> _Fragmento citado_:
------------------------------------------------

Sí, yo reconozco que el sistema brasileño de enseñanza no es bueno. No soy pesimista y sé que puede mejorar, no suelo hablar mal todo el tiempo del gobierno y de los profesores y las escuelas, no me van los clichés, porque yo también estudié toda mi vida en escuelas públicas y no me quejo, porque tuve una buena enseñanza, tuve buenos profesores. Si yo conozco algunas palabras y expresiones que no son comunes en el lenguaje corriente, como ser "ensinança", "quedar", "quedar-se", "olvidar", etc., es porque hablo español y además leo mucho y aprendo nuevas formas de expresarme. La verdad es que apenas uso esas expresiones y palabras porque me gusta que me comprendan. Sé que en portugués son correctas formas como "lho", "mo", "no-lo", pero ¿son adecuadas? ¿La gente entenderá lo que digo? ¿No suenan rarísimas esas formas en Brasil? Lo mismo pasa en español. Que algunas palabras se registren en el diccionario no quiere decir que son usuales y que la gente las comprenda. Además, decir que la gente "común" y "mortal" (me incluyo) no conoce y no comprende esas expresiones no es lo mismo que aseverar que la enseñanza es de mala calidad, porque conocer lenguaje arcaizante y usarla no significa ser bien instruido, significa que algunas personas se quedarán excluidas de la conversación, de la comprensión de lo que sucede. Ésa es la lógica, para mí está muy claro.


----------



## WAMES.UY

patriota said:


> Agora vejo que meus comentários foram exagerados. Realmente, errei ao dizer "inacessível". Acredito que quem tenha o costume de ler consiga entender a citação toda sem dificuldade, dentro do contexto. Também não é uma linguagem surpreendentemente rebuscada _para um juiz_ ou outro profissional que utilize esse nível da língua. O que eu dizer é que falar desse modo, no contexto de uma conversa, por exemplo, seria rebuscado (e mantenho o disse sobre o verbo _quedar_ no Brasil). "Inspirar cuidados" chega a ser poético, porque o uso popular de _inspirar _é o da arte e do amor.
> 
> Sobre _morar_, foi um lapso de nosso amigo *WAMES.UY*. Ele quis dizer "apenas se usa em português".



No, no fue un error. Yo quise decir exactamente "morar apenas se usa en español", o sea , "morar casi no se usa en español". En español, existe el verbo _morar_, pero ¿alguien lo usa coloquialmente? La RAE lo recoge en su diccionario, mas ¿yo puedo usarlo cuando se me dé la gana? Si lo uso y no me entienden, ¿la culpa es mía o de mi interlocutor? Evidentemente la culpa es mía.

------------------------------------------------

> _Información registrada_:
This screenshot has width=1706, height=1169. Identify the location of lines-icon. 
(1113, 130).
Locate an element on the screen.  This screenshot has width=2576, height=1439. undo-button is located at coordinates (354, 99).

------------------------------------------------

> _Detalles del ejercicio_:
En el fragmento citado, reescribe todo lo que va de "No, no fue un" hasta "culpa es mía." y sustituye "interlocutor" por "oyente".

> _Resultado del ejercicio_:
No, no fue un error. Yo quise decir exactamente "morar apenas se usa en español", o sea , "morar casi no se usa en español". En español, existe el verbo _morar_, pero ¿alguien lo usa coloquialmente? La RAE lo recoge en su diccionario, mas ¿yo puedo usarlo cuando se me dé la gana? Si lo uso y no me entienden, ¿la culpa es mía o de mi oyente? Evidentemente la culpa es mía.